DATASET CONTENT>
········

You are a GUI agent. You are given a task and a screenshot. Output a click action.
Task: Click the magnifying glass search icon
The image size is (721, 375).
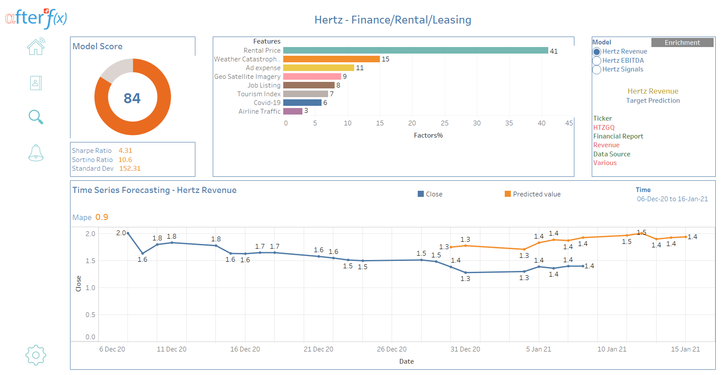click(36, 117)
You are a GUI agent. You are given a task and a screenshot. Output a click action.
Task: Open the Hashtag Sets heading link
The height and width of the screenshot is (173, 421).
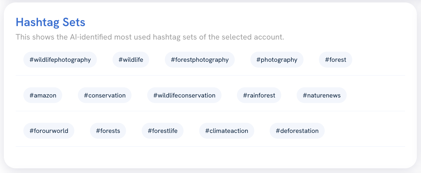pyautogui.click(x=50, y=22)
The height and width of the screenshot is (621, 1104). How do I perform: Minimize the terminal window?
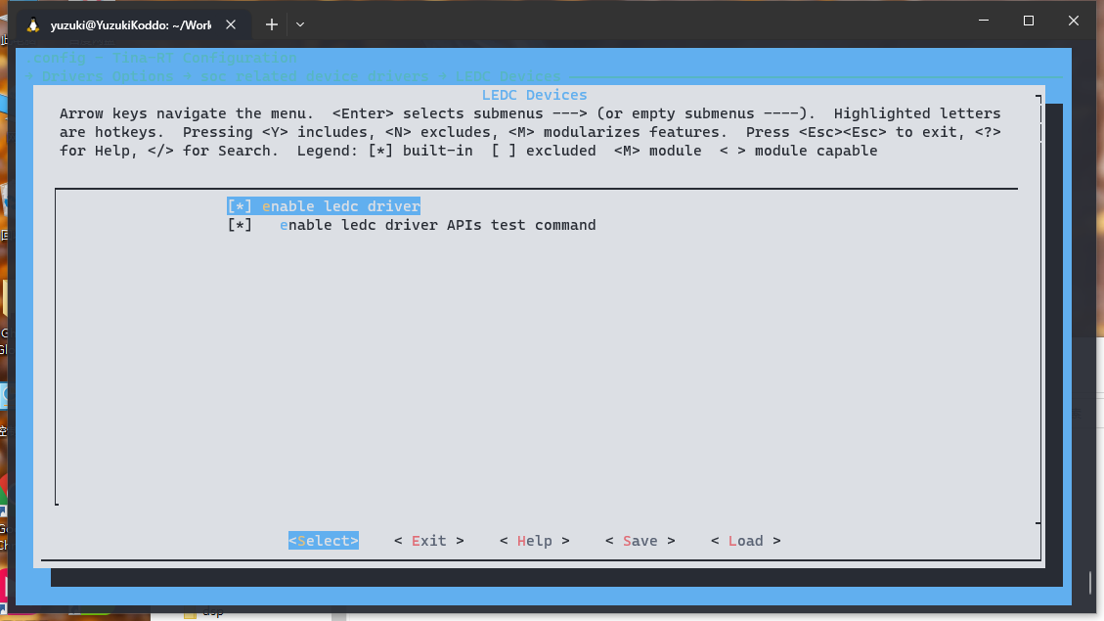984,21
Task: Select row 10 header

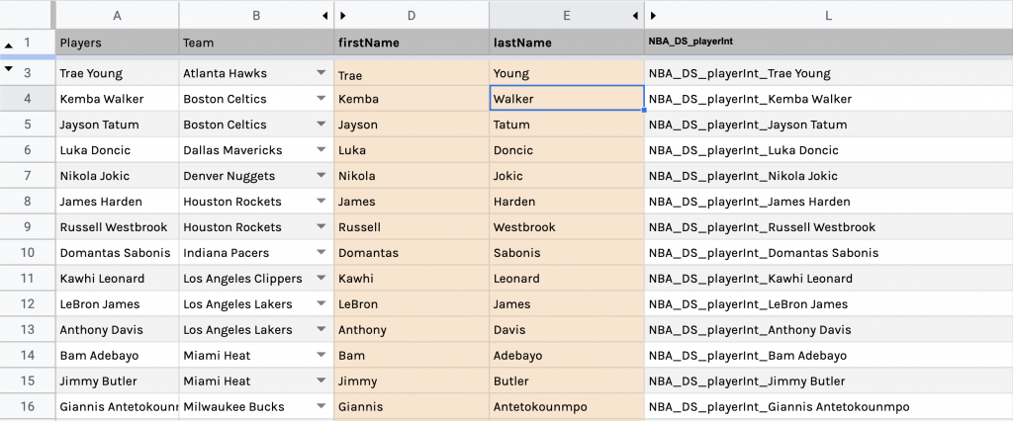Action: pyautogui.click(x=27, y=253)
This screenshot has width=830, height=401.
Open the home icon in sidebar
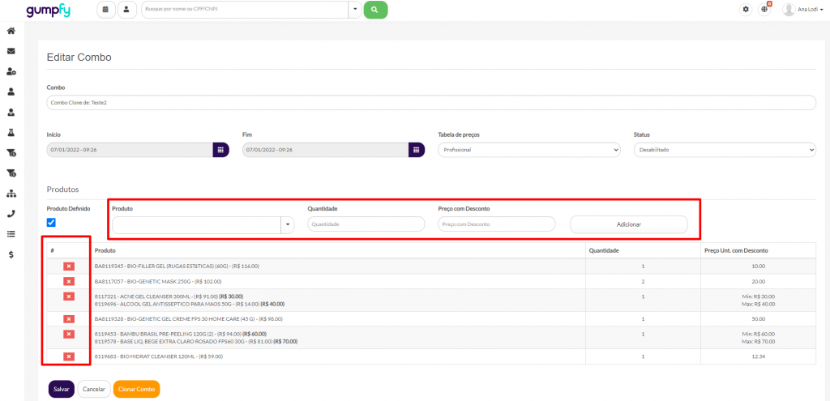(11, 31)
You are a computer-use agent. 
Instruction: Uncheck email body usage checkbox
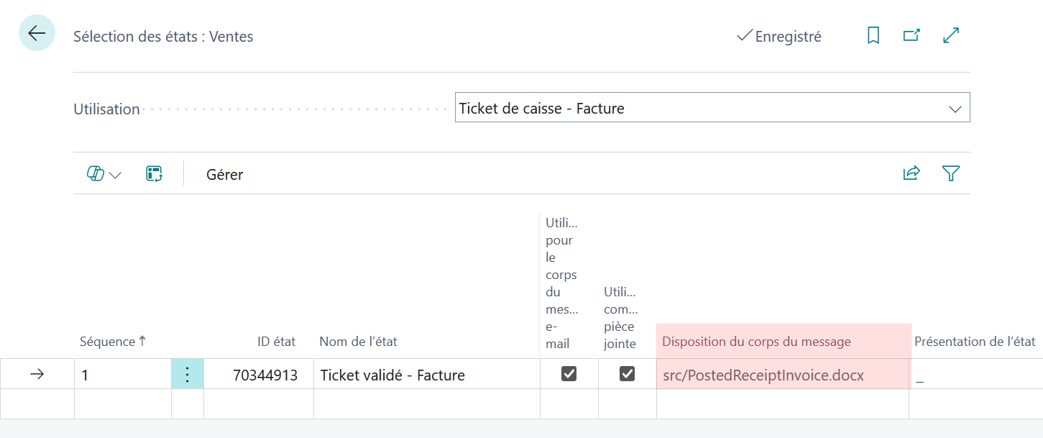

········

THE PROBLEM>
Leaving out only the pictures, reproduce the listing exactly.

EXPECTED ANSWER>
You are a GUI agent. You are given a task and a screenshot. Output a click action.
Task: Click the magnifying glass search icon
The image size is (721, 375).
click(36, 117)
You are a GUI agent. You are given a task and a screenshot. Output a click action.
Task: Open the Hashtag Sets heading link
The height and width of the screenshot is (173, 421).
pyautogui.click(x=50, y=22)
The height and width of the screenshot is (621, 1104). How do I perform: Minimize the terminal window?
984,21
Task: Select row 10 header

Action: pyautogui.click(x=27, y=253)
This screenshot has width=830, height=401.
Open the home icon in sidebar
(11, 31)
You are a computer-use agent. 
Instruction: Uncheck email body usage checkbox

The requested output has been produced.